▸ **WORK REQUEST**: Search the records for the string "Marne", then copy each line where it appears.

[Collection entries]
******

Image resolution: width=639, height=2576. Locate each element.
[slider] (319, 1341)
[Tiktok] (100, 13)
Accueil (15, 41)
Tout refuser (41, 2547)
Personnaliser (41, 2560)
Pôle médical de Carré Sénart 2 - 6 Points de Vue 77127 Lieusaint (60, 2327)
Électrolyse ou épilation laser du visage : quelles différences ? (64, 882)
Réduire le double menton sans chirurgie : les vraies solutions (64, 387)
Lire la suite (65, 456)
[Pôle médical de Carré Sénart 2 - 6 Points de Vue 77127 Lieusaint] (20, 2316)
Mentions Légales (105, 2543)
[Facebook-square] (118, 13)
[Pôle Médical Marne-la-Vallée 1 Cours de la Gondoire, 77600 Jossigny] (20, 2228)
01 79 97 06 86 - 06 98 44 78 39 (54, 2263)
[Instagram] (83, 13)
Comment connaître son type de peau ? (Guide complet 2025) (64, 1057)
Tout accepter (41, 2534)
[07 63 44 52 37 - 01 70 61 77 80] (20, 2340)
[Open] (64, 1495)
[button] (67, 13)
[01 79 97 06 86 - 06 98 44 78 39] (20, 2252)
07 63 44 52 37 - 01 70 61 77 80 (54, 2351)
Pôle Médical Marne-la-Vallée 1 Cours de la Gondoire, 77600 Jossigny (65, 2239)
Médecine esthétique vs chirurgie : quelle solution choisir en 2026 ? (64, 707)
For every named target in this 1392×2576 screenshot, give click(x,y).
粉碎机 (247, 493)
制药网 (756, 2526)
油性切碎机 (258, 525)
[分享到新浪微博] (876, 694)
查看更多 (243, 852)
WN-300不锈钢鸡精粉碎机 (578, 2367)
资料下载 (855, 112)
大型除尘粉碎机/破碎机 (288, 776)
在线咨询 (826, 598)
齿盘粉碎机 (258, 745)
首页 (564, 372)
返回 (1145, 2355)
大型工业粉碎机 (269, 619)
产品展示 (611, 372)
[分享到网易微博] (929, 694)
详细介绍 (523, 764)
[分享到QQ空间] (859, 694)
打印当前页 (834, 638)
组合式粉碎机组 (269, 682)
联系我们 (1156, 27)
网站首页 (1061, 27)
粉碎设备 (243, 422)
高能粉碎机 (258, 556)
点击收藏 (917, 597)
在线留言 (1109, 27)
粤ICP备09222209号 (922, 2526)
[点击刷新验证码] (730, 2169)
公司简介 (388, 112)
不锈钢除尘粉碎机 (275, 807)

******

▸ **EXPECTED ANSWER**:
[Pôle Médical Marne-la-Vallée 1 Cours de la Gondoire, 77600 Jossigny] (20, 2228)
Pôle Médical Marne-la-Vallée 1 Cours de la Gondoire, 77600 Jossigny (65, 2239)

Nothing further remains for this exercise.